TASK REQUIREMENTS
Any images in the material are to be dropped while every line is retyped exactly.

--- START ---

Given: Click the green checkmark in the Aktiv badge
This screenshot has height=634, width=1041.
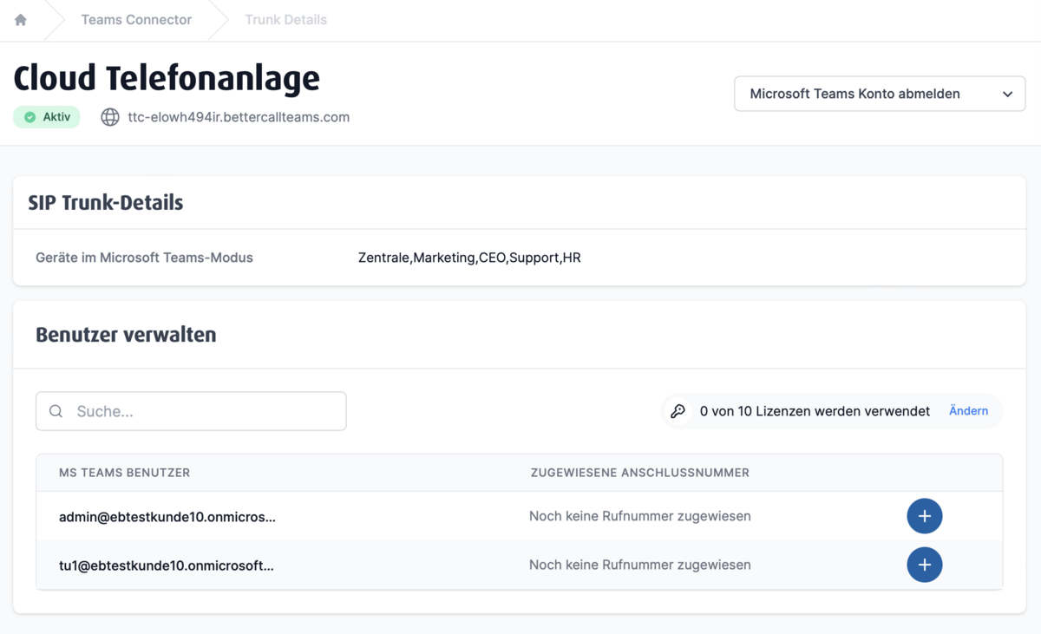Looking at the screenshot, I should click(30, 117).
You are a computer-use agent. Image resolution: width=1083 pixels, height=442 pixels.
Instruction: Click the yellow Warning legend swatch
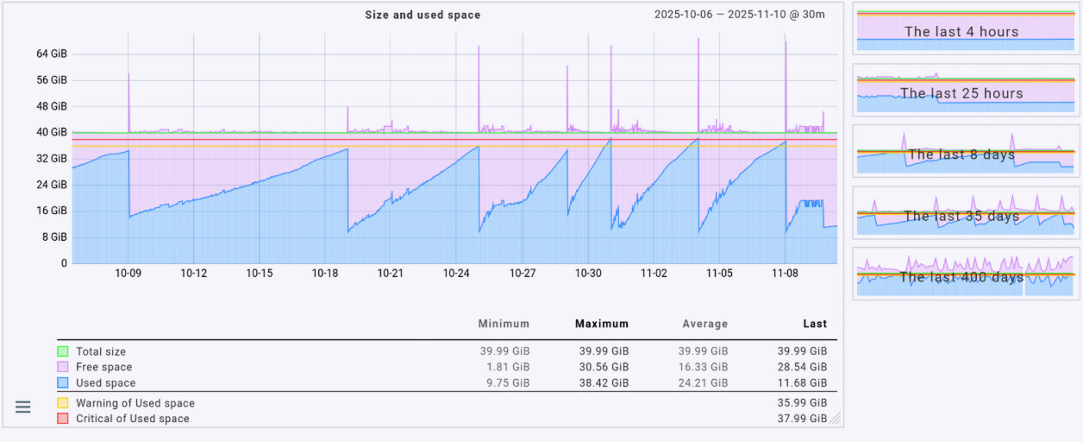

--- END ---

ANSWER TO THIS TASK
Given: Click the green checkmark in the Aktiv badge
This screenshot has height=634, width=1041.
Looking at the screenshot, I should click(30, 117).
You are a computer-use agent. Image resolution: width=1083 pixels, height=442 pixels.
Instruction: Click the yellow Warning legend swatch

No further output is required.